Consol revenue jumps in third quarter

COAL was the key to Consol Energy’s performance and record revenues in the third quarter even though the company also reported a notable increase in gas production.

Donna Schmidt

For the period ended September 30, the Pennsylvania-based producer posted a record $US1.319 billion in revenue, 23% more than the $1.069 billion it reported for the same quarter last year. Its coal division contributed a record $1.019 billion towards the total, compared to $837 million a year ago.

“In our coal division, the quality of our low-vol met coal, high-vol met coal and thermal coal assets continues to generate superior results,” Consol said, noting that 2010 was its first year ever – in a history exceeding 150 years – to sell product to customers on four continents.

“Margins for our low-vol and high-vol coals have expanded this year and, while the regulatory environment continues to change, we are committed to leading the industry in adapting to those changes.”

Cash generation in the third quarter totaled $291 million on 14.7 million tons of production and 15.6Mt of sales. During the next period, Consol will seek to maintain its current production levels while focusing on margin growth.

Another major area of concentration for the producer is the permitting and development of its planned Bailey longwall mine expansion in Pennsylvania. Beginning in late 2013 or early 2014, Consol is expecting the already large operation to produce 5Mt per annum, and its output will be shipped to Asian and Brazilian steel mills as well as European and domestic generators.

The company’s Baltimore Terminal in Maryland has also been hard at work. In the third quarter, the facility loaded 33 vessels for a total tonnage of 2.7Mt, a year-on-year increase of 900,000t.
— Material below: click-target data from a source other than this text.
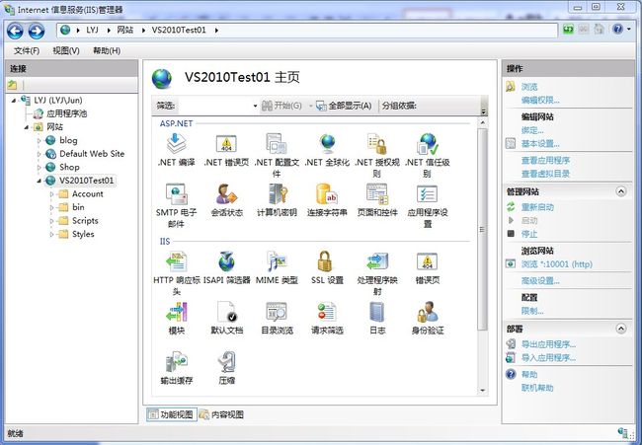This screenshot has height=445, width=642.
Task: Open SSL 设置 lock icon
Action: 325,261
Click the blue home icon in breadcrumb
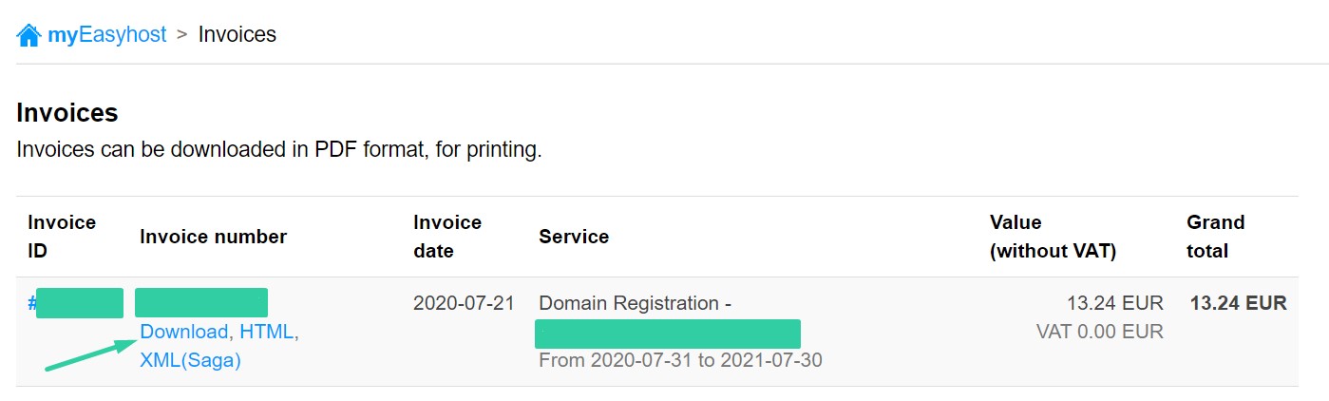Viewport: 1329px width, 401px height. [29, 35]
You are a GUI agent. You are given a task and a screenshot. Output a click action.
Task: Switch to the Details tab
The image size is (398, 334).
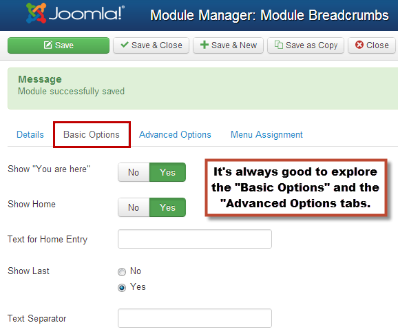coord(30,134)
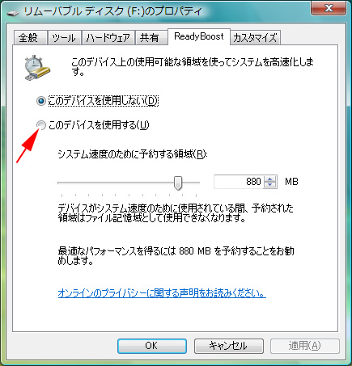The width and height of the screenshot is (352, 366).
Task: Select このデバイスを使用する radio button
Action: (41, 125)
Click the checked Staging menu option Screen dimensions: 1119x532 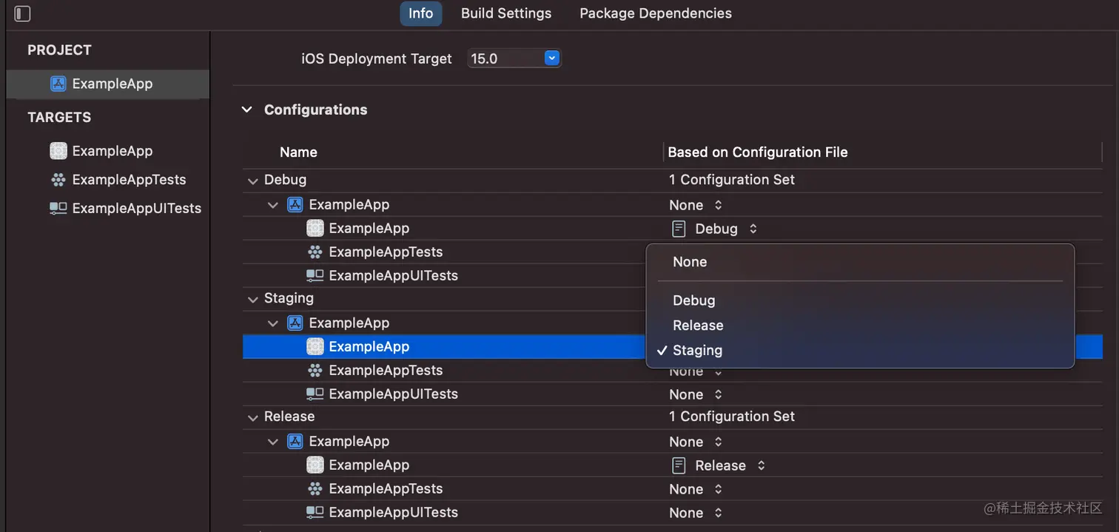[697, 351]
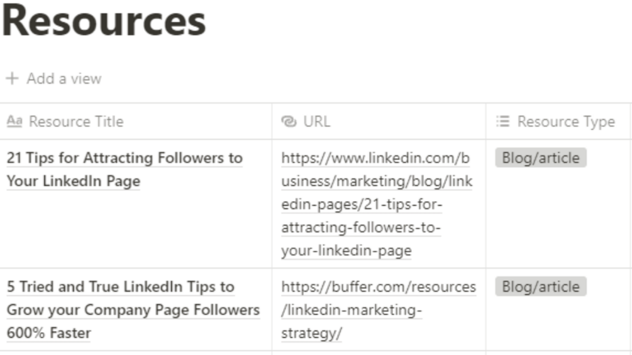The image size is (632, 355).
Task: Open the 5 Tried and True LinkedIn Tips page
Action: 120,287
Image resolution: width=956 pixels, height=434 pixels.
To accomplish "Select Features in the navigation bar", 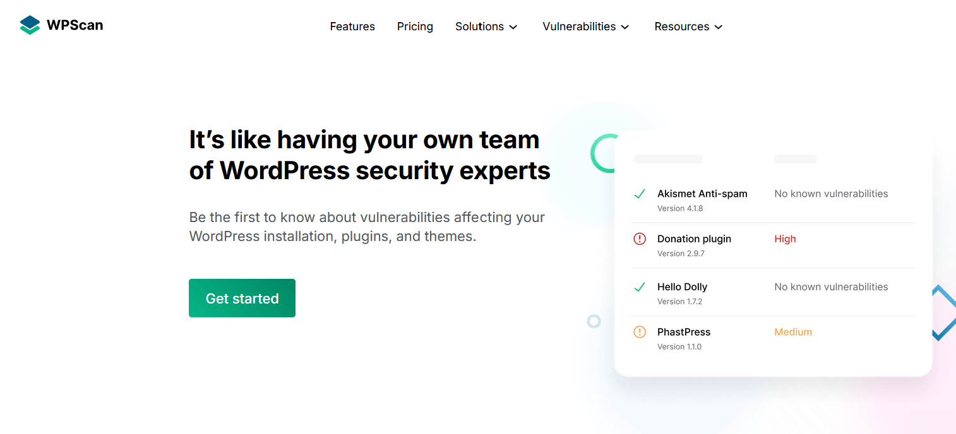I will point(352,26).

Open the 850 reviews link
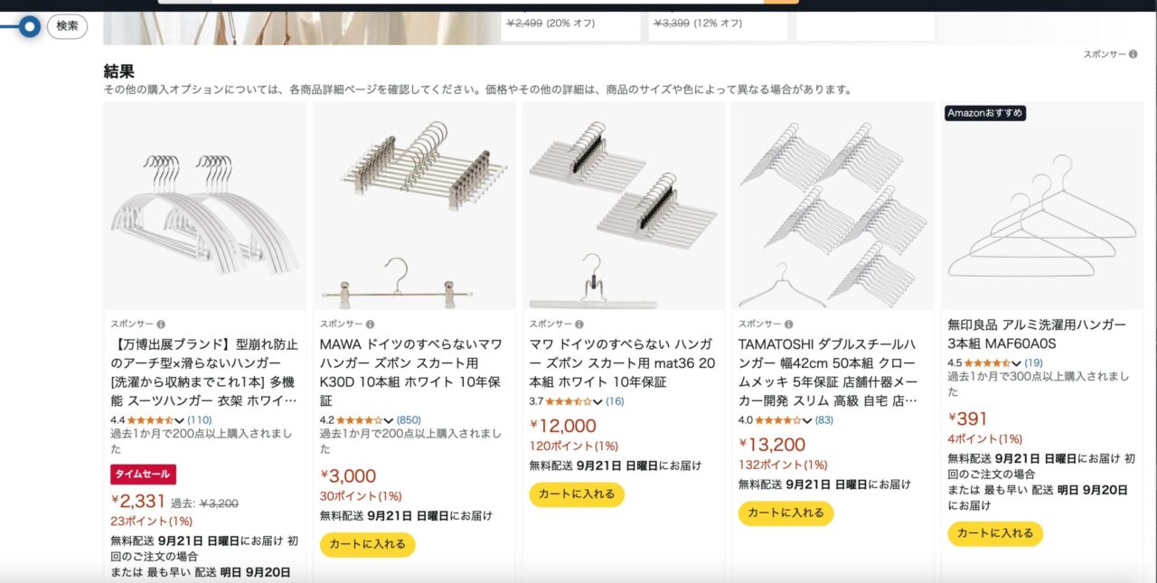[409, 420]
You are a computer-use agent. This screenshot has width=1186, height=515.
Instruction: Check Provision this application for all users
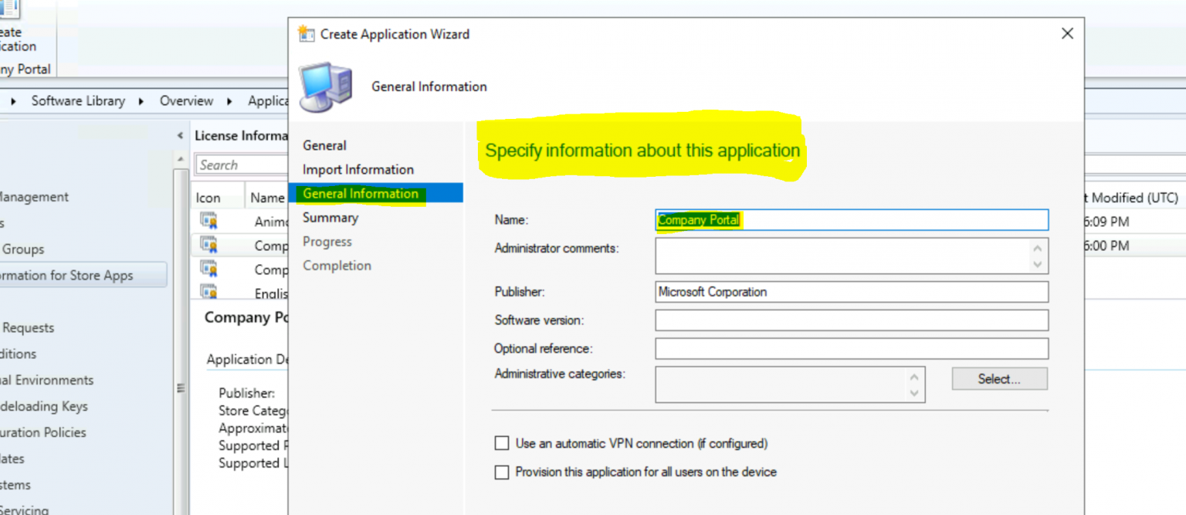pos(502,472)
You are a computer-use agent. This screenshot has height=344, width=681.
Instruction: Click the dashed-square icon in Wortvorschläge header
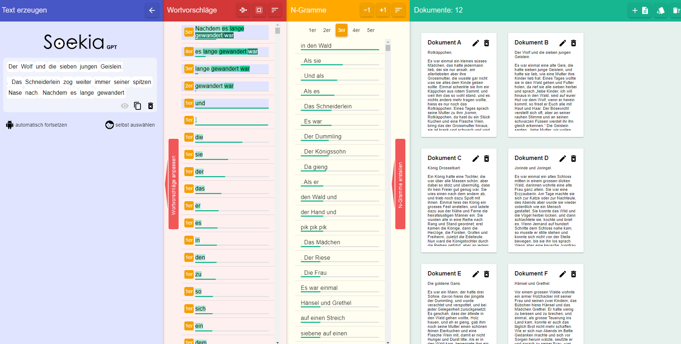click(x=259, y=10)
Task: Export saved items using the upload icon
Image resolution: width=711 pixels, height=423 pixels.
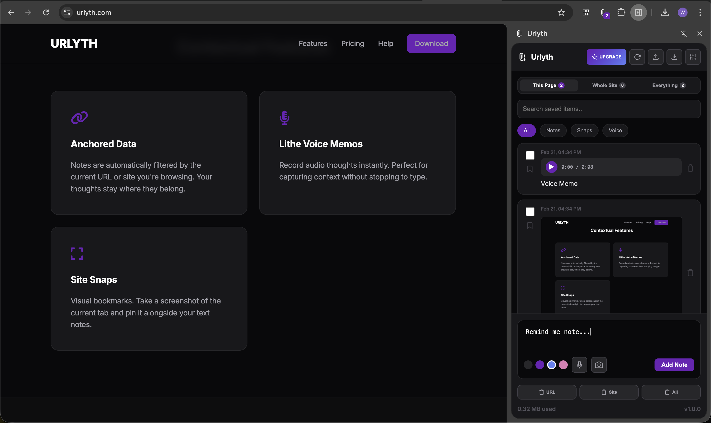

A record 1.3Mt was shipped in August alone.

“The 33 vessels also included a record 11 Capesize vessels,” Consol said, noting that about 1.6Mt was shipped to Asia, 700,000t to Europe and 400,000t to South America.

Consol is aiming to ship 4.9Mt of low-vol met coal from its Buchanan complex during 2010.

Looking at its high-vol met coal product, the company is working towards its goal of selling 2.7Mt for the whole of 2010 at an average realized price of about $76/t.

Inventories for thermal coal dropped during the third period by 800,000t, with the producer citing warmer-than-normal temperatures across most of the US for the change.

“Utility stockpiles in most of our major market areas returned to normal during the summer heating season,” Consol said.

“Shipments in the quarter increased by 1 million tons year-over-year to 13.9 million despite the idling of Mine 84 and the sale of Jones Fork.”

Production for the quarter was broken down into 1.3Mt low-vol, 400,000t high-vol and 13Mt thermal for a total of 14.7Mt.

Of the thermal coal production, 11.5Mt came from northern Appalachia, 1.3Mt originated in central Appalachia, and Western Bituminous totaled 200,000t.

“For the fourth quarter of 2010, the coal division plans to produce 16.5 million tons and sell at least 17 million tons,” Consol said.

“[We expect] to produce and sell between 59 and 61 million tons in both 2011 and 2012.”